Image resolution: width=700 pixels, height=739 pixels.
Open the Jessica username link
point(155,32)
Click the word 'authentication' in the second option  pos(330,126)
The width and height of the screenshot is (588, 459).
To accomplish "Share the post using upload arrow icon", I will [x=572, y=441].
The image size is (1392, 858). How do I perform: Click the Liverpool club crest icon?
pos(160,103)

...

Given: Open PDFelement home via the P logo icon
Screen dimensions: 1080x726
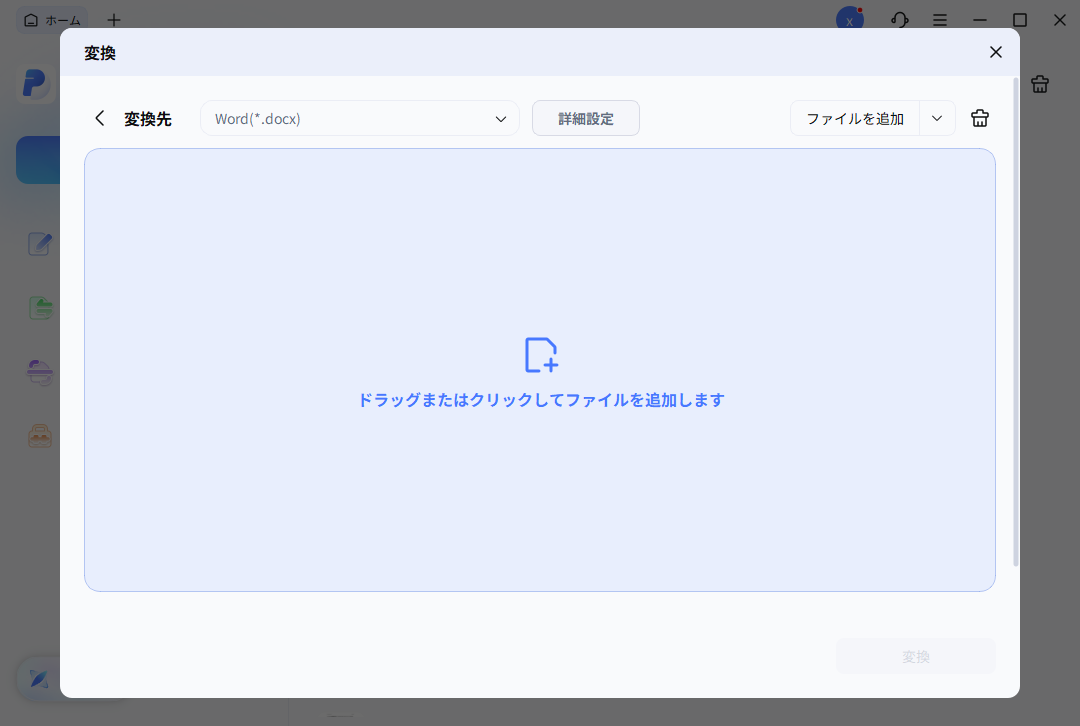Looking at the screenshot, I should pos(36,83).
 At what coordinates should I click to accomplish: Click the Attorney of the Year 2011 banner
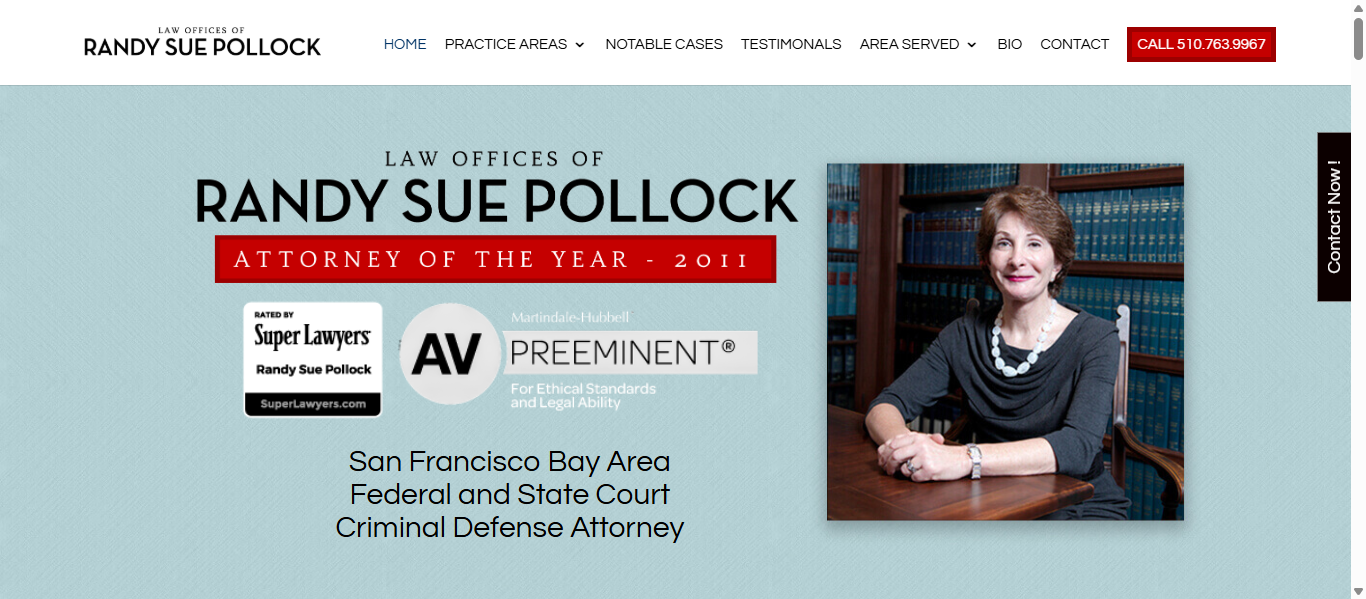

**Required action**
In the listing, find every line with the word "width" and return it.

**Worked solution**
Image resolution: width=700 pixels, height=739 pixels.
The width and height of the screenshot is (588, 459).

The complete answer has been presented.